## [Dataset excerpts]
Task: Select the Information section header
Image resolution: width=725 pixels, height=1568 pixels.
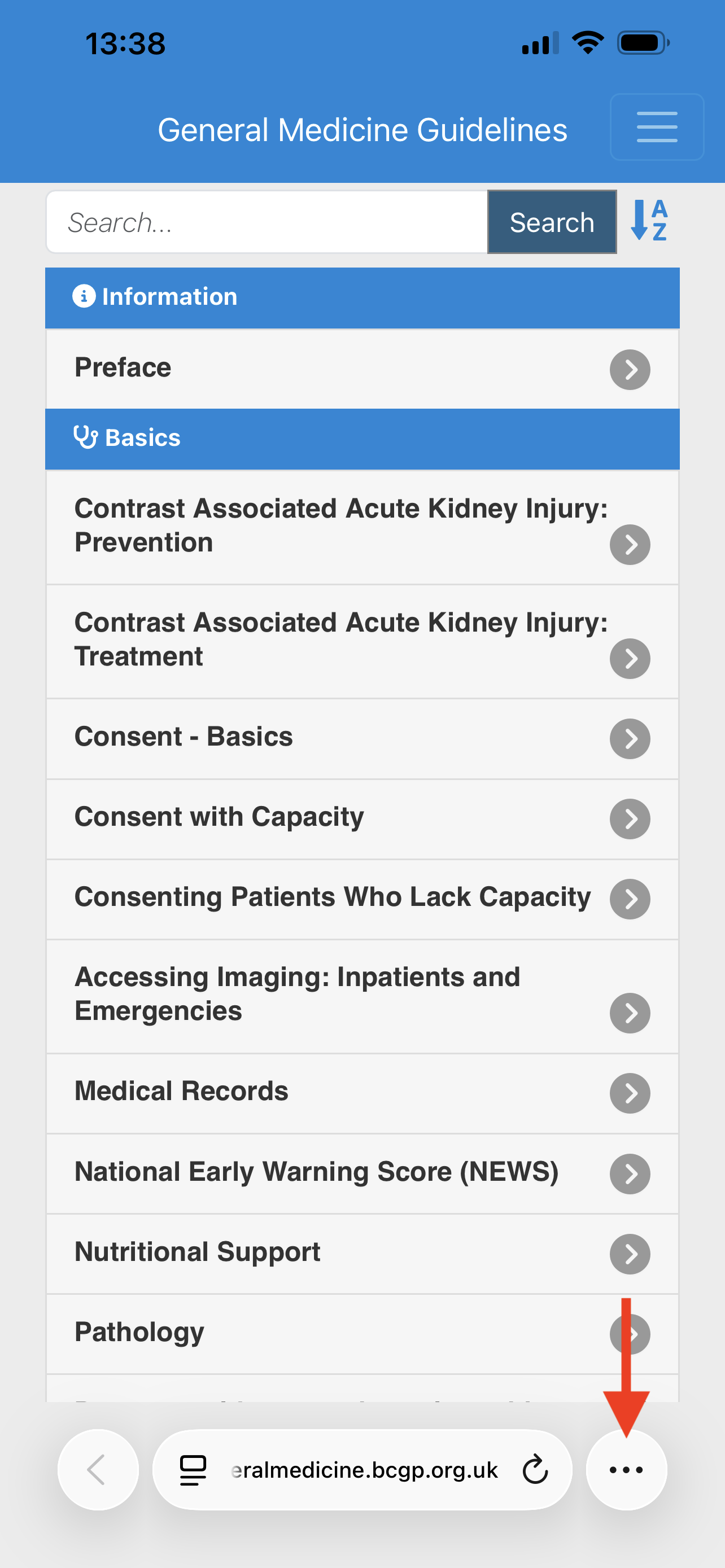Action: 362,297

...

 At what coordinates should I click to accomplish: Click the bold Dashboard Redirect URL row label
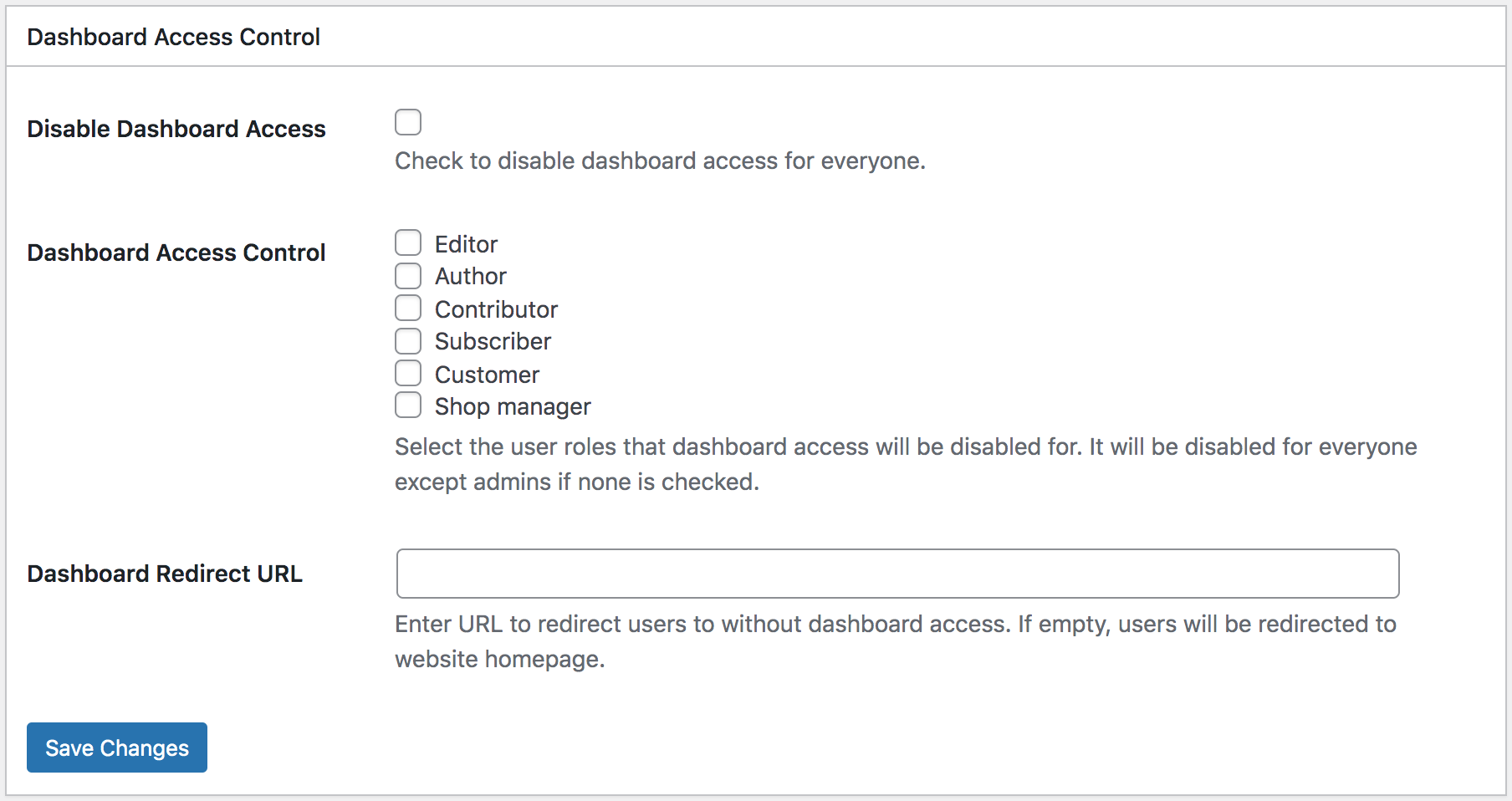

...

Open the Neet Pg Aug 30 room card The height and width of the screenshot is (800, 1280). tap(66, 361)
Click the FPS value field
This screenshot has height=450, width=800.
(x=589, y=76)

## [What this task involves]
Your task is to copy each line of the data above that holds "Click".

## [Output of the exercise]
 At what coordinates should I click to accomplish: Click the bold Dashboard Redirect URL row label
Click the FPS value field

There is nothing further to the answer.